Whenever I hear “greatest county on earth,” I think of this Jeff Daniels speech that he gave in “Newsroom.” https://www.youtube.com/watch?v=4fTkA3dvpPM
If you have not seen it, worth watching.
Thank you . That is spot on .
The USA is not what it used to be.
No, I do not want to live is an authoritarian culture like China , but the Fake News. misinformation, we are not in this together state of the USA is clearly not working for a whole lot of its people on so many basis human levels like health care and education.
The Jeff Daniels monologue in Newsroom nails it.
Very well written and insightful.
Is there a “ middle way” that might help the West to deal with deadly threats to a society?
The US had faced challenges that threatened its well being before with the Depression and World Wars and we faced them when most of us “were all in this together “
Certainly there were individuals in both circumstances that felt that the Depression was an “ individual “ problem as there were American and Western supporters of Germany in WW2.
Sometimes the individual needs to bend for the collective good of society . It’s not black and white.
Insightful and apolitical. Good stuff.
Good read. The Individualism of our Western civilization is fine if cowboys were still taming the frontier, but our country has become connected to the world in the 21 st century. The phrase, “ we are all in this together” is appropriate and even the cowboys should grow up and follow the science for the greater good.

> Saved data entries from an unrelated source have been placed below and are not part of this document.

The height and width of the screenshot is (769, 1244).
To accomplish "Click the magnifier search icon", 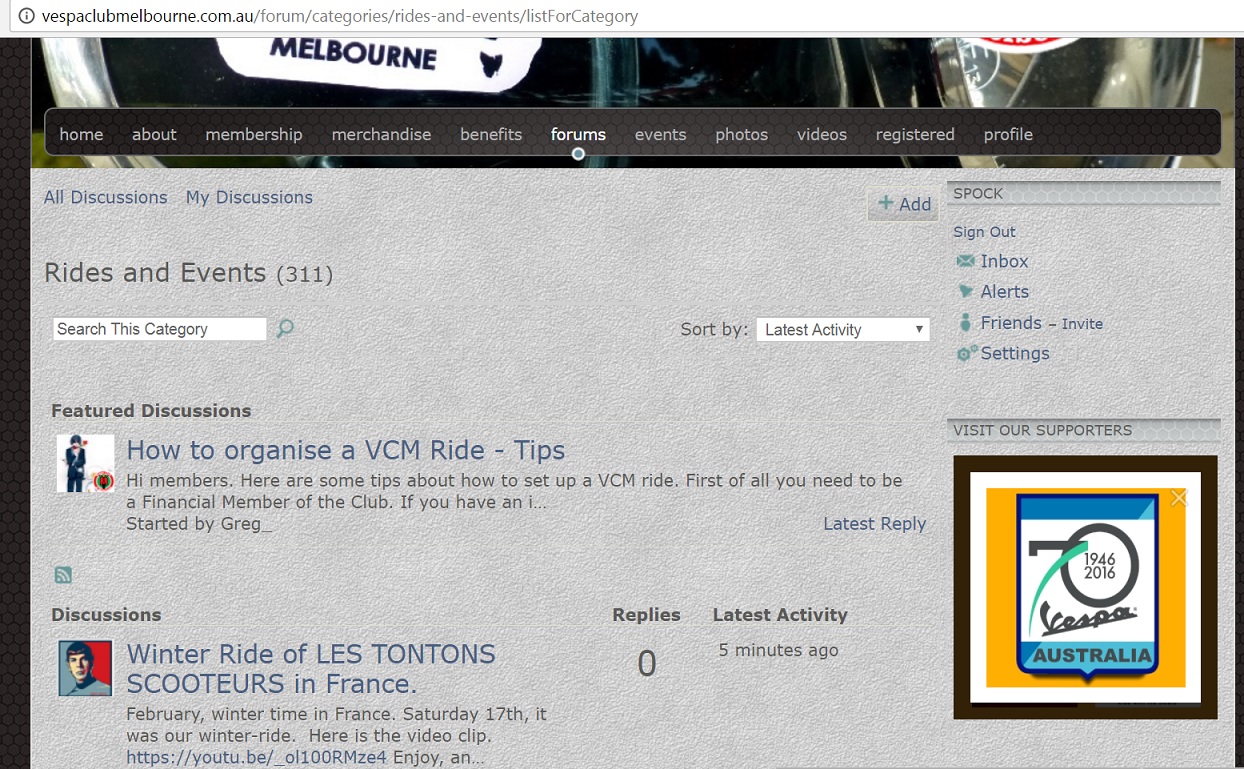I will [285, 329].
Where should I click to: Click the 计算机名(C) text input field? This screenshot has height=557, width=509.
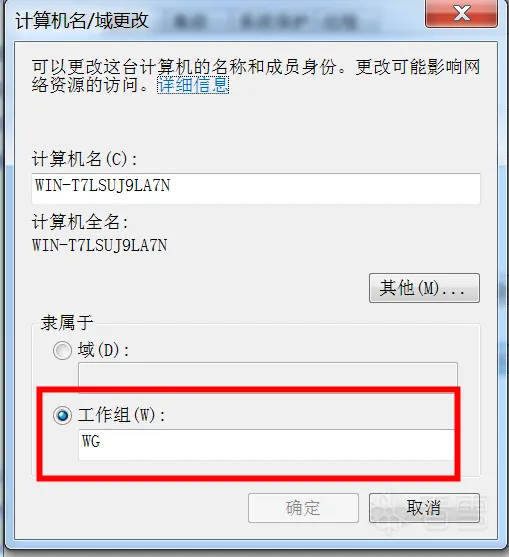[256, 188]
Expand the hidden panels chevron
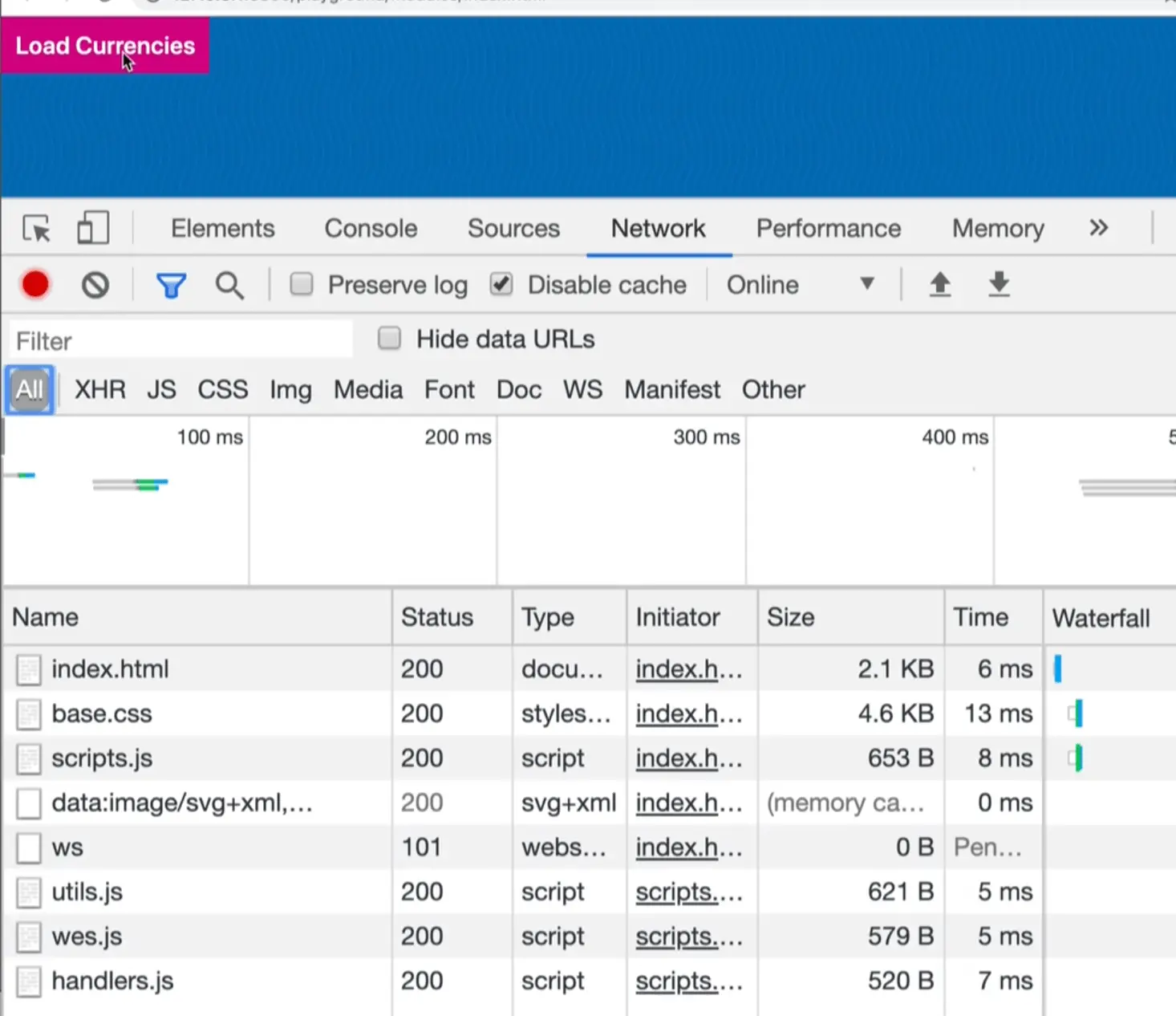Image resolution: width=1176 pixels, height=1016 pixels. coord(1098,228)
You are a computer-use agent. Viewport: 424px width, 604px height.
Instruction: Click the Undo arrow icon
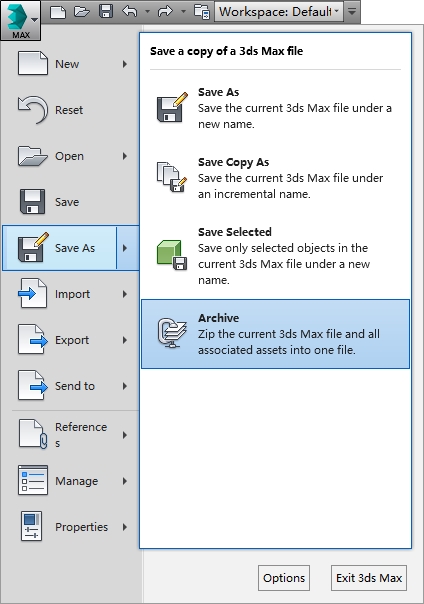tap(130, 11)
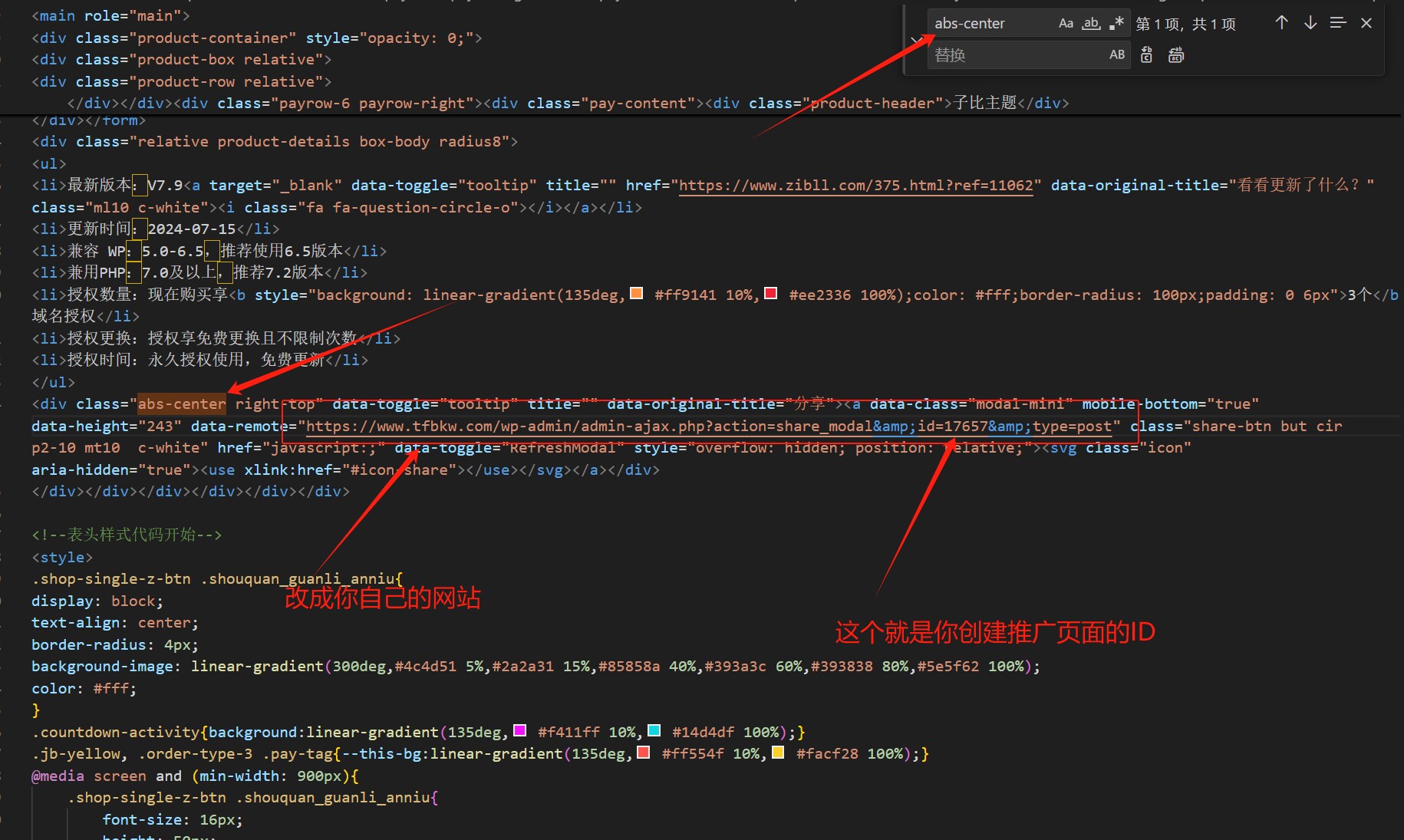1404x840 pixels.
Task: Go to next match arrow
Action: (x=1310, y=23)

The making of the greatest country on earth, and it’s continued greatness, is not a function of collectivism. Let the culture war grow, else we end up as colorless and unacceptably preyed upon by their governments as Asian cultures. We are not all in this together, until you rewrite the Constitution. Until then, we are a collection of persistently responsible independents.
Thank you for the comment. Just to be clear, I’m not suggesting that the US should become collectivist but rather our individualism makes combatting the pandemic more challenging.